L’esito da scongiurare, a mio avviso, è che alla fine si produca un unico grande mercato vaccinale in cui Stati e privati si ritrovino in concorrenza, come su qualsiasi altro terreno, per procurarsi e commerciare le dosi. Le regole di ingaggio decise oggi determineranno il futuro nei prossimi trenta anni.

Per caso avete visto l’app (di successo in queste ore) in cui si inseriscono i propri dati anagrafici e si scopre la data in cui si verrà vaccinati se si segue il ritmo attuale? Io ho provato, e ho scoperto che, con i miei 50 anni, potrei attendere fino all’autunno 2021.

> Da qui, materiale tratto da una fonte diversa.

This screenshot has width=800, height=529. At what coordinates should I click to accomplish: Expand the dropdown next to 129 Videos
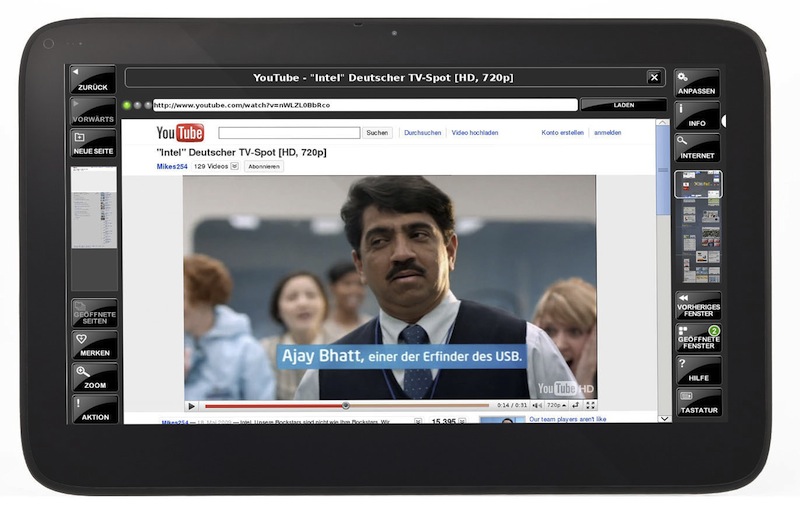(234, 166)
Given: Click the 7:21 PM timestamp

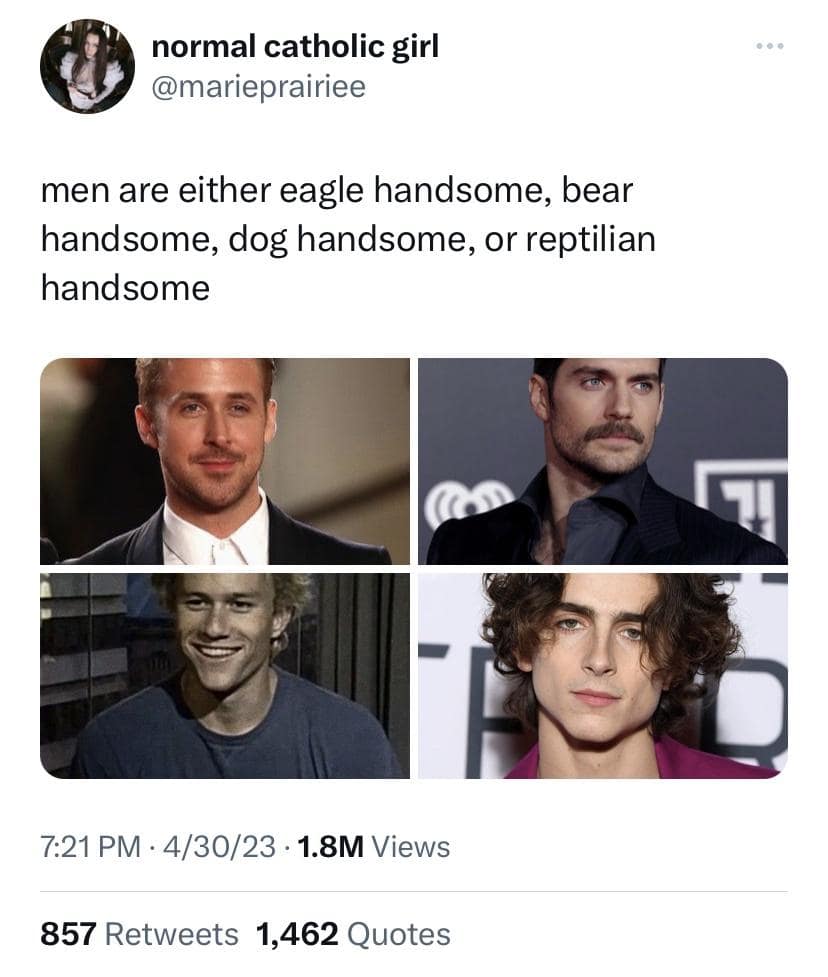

È chiaro a tutti che il primo giro di vaccinazione, in Europa, finirà proprio quando dovrà iniziare il secondo. Il mondo del dopo-Covid dipenderà dalle campagne vaccinali, dai tempi delle campagne vaccinali, dai loro dosaggi e dalla loro efficacia. Dalla velocità con cui arrivano o no una dose e una partita, dalla varietà delle offerte, e dalle risposte alle varianti del Covid. Dal secondo, e adesso – è notizia recente – anche dal terzo, richiamo.

I vaccini arriveranno a contare come le forniture del greggio a metà degli anni Settanta. Anzi, è già così. Solo che ancora non leggiamo tutti, nel modo corretto, le informazioni che sono già in nostro possesso.

Durante la Guerra Fredda contavano le potenze nucleari, ovvero quelle che avevano i loro arsenali all’Uranio e la capacità di utilizzarli sul campo. Dopo la pandemia conteranno quelli che avranno un loro vaccino da somministrare o da vendere. Siamo appena entrati – quasi senza accorgercene – nell’era della Geopolitica vaccinale.